▸ **BRIEF**
Your job is to transcribe the material exactly, every line included.

▸ **WORKING DATA**
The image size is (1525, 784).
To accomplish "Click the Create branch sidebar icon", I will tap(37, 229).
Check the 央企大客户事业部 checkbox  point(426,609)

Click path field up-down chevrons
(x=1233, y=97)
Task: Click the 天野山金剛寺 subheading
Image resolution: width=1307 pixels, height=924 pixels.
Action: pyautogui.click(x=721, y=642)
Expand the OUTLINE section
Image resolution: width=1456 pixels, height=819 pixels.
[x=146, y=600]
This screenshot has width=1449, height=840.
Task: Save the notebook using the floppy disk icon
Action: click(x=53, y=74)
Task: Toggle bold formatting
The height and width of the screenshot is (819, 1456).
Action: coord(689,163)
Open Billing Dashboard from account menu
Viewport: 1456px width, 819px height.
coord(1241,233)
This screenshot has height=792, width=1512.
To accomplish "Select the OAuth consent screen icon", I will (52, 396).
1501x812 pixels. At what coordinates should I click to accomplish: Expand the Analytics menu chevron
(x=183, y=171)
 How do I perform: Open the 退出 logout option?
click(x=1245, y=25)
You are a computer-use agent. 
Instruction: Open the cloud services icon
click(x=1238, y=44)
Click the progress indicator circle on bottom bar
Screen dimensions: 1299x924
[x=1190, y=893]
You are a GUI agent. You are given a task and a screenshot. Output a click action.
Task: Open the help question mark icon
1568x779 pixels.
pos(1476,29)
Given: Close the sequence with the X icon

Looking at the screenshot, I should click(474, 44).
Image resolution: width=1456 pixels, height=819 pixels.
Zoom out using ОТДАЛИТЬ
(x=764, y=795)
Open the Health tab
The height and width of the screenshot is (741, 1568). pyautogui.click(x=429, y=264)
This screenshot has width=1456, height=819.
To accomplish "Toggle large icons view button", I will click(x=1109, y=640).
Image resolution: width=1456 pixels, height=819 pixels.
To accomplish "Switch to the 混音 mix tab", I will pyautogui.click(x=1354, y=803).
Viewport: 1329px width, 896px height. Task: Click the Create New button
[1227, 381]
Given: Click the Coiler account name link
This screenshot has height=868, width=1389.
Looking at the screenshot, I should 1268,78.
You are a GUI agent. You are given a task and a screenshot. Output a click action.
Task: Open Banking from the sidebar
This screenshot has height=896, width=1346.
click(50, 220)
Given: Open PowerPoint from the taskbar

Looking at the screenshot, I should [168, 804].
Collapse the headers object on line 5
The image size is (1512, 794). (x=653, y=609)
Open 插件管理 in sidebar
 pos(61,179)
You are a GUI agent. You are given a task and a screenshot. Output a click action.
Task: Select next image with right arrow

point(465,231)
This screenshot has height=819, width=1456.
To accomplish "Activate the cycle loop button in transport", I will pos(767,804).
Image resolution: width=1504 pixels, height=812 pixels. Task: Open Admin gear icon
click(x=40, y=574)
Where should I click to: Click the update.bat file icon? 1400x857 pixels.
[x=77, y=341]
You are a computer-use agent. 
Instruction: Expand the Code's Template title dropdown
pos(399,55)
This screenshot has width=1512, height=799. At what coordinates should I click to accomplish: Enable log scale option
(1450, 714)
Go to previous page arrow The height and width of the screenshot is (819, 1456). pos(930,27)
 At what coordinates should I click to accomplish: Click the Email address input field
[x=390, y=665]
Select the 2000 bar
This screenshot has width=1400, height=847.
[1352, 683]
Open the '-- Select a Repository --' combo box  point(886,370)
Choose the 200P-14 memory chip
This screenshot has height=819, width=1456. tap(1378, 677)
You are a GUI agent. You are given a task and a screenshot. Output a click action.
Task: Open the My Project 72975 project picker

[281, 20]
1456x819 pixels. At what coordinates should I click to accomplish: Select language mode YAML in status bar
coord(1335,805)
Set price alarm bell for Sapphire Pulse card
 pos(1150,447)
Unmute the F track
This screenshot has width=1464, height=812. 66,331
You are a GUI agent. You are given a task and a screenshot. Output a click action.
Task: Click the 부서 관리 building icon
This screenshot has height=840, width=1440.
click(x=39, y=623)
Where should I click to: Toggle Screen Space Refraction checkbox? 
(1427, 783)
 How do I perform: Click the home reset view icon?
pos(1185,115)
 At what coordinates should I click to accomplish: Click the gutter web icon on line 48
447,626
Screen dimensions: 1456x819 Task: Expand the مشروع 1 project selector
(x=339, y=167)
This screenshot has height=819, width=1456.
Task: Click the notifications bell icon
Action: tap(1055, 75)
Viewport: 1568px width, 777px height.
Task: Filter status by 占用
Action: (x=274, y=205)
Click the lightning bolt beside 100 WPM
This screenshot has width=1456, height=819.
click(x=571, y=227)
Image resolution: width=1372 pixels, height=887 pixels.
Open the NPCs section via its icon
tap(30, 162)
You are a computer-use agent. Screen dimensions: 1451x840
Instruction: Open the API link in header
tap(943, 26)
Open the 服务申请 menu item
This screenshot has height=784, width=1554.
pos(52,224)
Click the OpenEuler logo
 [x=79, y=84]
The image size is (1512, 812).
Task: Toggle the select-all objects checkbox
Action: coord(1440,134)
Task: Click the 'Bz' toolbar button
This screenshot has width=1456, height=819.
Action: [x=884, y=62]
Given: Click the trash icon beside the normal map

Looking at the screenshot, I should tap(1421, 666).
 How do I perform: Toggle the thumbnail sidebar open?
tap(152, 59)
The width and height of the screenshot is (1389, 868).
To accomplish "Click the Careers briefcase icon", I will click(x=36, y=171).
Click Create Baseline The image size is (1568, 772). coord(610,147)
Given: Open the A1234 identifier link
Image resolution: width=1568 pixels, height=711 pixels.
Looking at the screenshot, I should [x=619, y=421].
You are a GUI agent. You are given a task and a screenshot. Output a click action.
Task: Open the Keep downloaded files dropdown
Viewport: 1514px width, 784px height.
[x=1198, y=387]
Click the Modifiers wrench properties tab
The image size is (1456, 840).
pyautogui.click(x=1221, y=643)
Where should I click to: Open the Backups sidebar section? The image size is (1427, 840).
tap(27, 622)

▸ **RESULT**
The image size is (1525, 784).
To accomplish "Click the Create branch sidebar icon", I will tap(37, 229).
Check the 央企大客户事业部 checkbox  point(426,609)

Click path field up-down chevrons
(x=1233, y=97)
Task: Click the 天野山金剛寺 subheading
Image resolution: width=1307 pixels, height=924 pixels.
Action: pyautogui.click(x=721, y=642)
Expand the OUTLINE section
Image resolution: width=1456 pixels, height=819 pixels.
[x=146, y=600]
This screenshot has width=1449, height=840.
Task: Save the notebook using the floppy disk icon
Action: click(x=53, y=74)
Task: Toggle bold formatting
The height and width of the screenshot is (819, 1456).
Action: coord(689,163)
Open Billing Dashboard from account menu
Viewport: 1456px width, 819px height.
coord(1241,233)
This screenshot has height=792, width=1512.
To accomplish "Select the OAuth consent screen icon", I will (52, 396).
1501x812 pixels. At what coordinates should I click to accomplish: Expand the Analytics menu chevron
(x=183, y=171)
 How do I perform: Open the 退出 logout option?
click(x=1245, y=25)
You are a computer-use agent. 
Instruction: Open the cloud services icon
click(x=1238, y=44)
Click the progress indicator circle on bottom bar
Screen dimensions: 1299x924
[x=1190, y=893]
You are a GUI agent. You are given a task and a screenshot. Output a click action.
Task: Open the help question mark icon
1568x779 pixels.
pos(1476,29)
Given: Close the sequence with the X icon

Looking at the screenshot, I should click(474, 44).
Image resolution: width=1456 pixels, height=819 pixels.
Zoom out using ОТДАЛИТЬ
(x=764, y=795)
Open the Health tab
The height and width of the screenshot is (741, 1568). pyautogui.click(x=429, y=264)
This screenshot has width=1456, height=819.
To accomplish "Toggle large icons view button", I will click(x=1109, y=640).
Image resolution: width=1456 pixels, height=819 pixels.
To accomplish "Switch to the 混音 mix tab", I will pyautogui.click(x=1354, y=803).
Viewport: 1329px width, 896px height. Task: Click the Create New button
[1227, 381]
Given: Click the Coiler account name link
This screenshot has height=868, width=1389.
Looking at the screenshot, I should 1268,78.
You are a GUI agent. You are given a task and a screenshot. Output a click action.
Task: Open Banking from the sidebar
This screenshot has height=896, width=1346.
click(50, 220)
Given: Open PowerPoint from the taskbar

Looking at the screenshot, I should [168, 804].
Collapse the headers object on line 5
The image size is (1512, 794). (x=653, y=609)
Open 插件管理 in sidebar
 pos(61,179)
You are a GUI agent. You are given a task and a screenshot. Output a click action.
Task: Select next image with right arrow

point(465,231)
This screenshot has height=819, width=1456.
To accomplish "Activate the cycle loop button in transport", I will pos(767,804).
Image resolution: width=1504 pixels, height=812 pixels. Task: Open Admin gear icon
click(x=40, y=574)
Where should I click to: Click the update.bat file icon? 1400x857 pixels.
[x=77, y=341]
You are a computer-use agent. 
Instruction: Expand the Code's Template title dropdown
pos(399,55)
This screenshot has width=1512, height=799. At what coordinates should I click to accomplish: Enable log scale option
(1450, 714)
Go to previous page arrow The height and width of the screenshot is (819, 1456). pos(930,27)
 At what coordinates should I click to accomplish: Click the Email address input field
[x=390, y=665]
Select the 2000 bar
This screenshot has width=1400, height=847.
[1352, 683]
Open the '-- Select a Repository --' combo box  point(886,370)
Choose the 200P-14 memory chip
This screenshot has height=819, width=1456. tap(1378, 677)
You are a GUI agent. You are given a task and a screenshot. Output a click action.
Task: Open the My Project 72975 project picker

[281, 20]
1456x819 pixels. At what coordinates should I click to accomplish: Select language mode YAML in status bar
coord(1335,805)
Set price alarm bell for Sapphire Pulse card
 pos(1150,447)
Unmute the F track
This screenshot has width=1464, height=812. 66,331
You are a GUI agent. You are given a task and a screenshot. Output a click action.
Task: Click the 부서 관리 building icon
This screenshot has height=840, width=1440.
click(x=39, y=623)
Where should I click to: Toggle Screen Space Refraction checkbox? 
(1427, 783)
 How do I perform: Click the home reset view icon?
pos(1185,115)
 At what coordinates should I click to accomplish: Click the gutter web icon on line 48
447,626
Screen dimensions: 1456x819 Task: Expand the مشروع 1 project selector
(x=339, y=167)
This screenshot has height=819, width=1456.
Task: Click the notifications bell icon
Action: tap(1055, 75)
Viewport: 1568px width, 777px height.
Task: Filter status by 占用
Action: (x=274, y=205)
Click the lightning bolt beside 100 WPM
This screenshot has width=1456, height=819.
click(x=571, y=227)
Image resolution: width=1372 pixels, height=887 pixels.
Open the NPCs section via its icon
tap(30, 162)
You are a computer-use agent. Screen dimensions: 1451x840
Instruction: Open the API link in header
tap(943, 26)
Open the 服务申请 menu item
This screenshot has height=784, width=1554.
pos(52,224)
Click the OpenEuler logo
 [x=79, y=84]
The image size is (1512, 812).
Task: Toggle the select-all objects checkbox
Action: coord(1440,134)
Task: Click the 'Bz' toolbar button
This screenshot has width=1456, height=819.
Action: [x=884, y=62]
Given: Click the trash icon beside the normal map

Looking at the screenshot, I should tap(1421, 666).
 How do I perform: Toggle the thumbnail sidebar open?
tap(152, 59)
The width and height of the screenshot is (1389, 868).
To accomplish "Click the Careers briefcase icon", I will click(x=36, y=171).
Click Create Baseline The image size is (1568, 772). coord(610,147)
Given: Open the A1234 identifier link
Image resolution: width=1568 pixels, height=711 pixels.
Looking at the screenshot, I should [x=619, y=421].
You are a GUI agent. You are given a task and a screenshot. Output a click action.
Task: Open the Keep downloaded files dropdown
Viewport: 1514px width, 784px height.
[x=1198, y=387]
Click the Modifiers wrench properties tab
The image size is (1456, 840).
pyautogui.click(x=1221, y=643)
Where should I click to: Open the Backups sidebar section? The image size is (1427, 840).
tap(27, 622)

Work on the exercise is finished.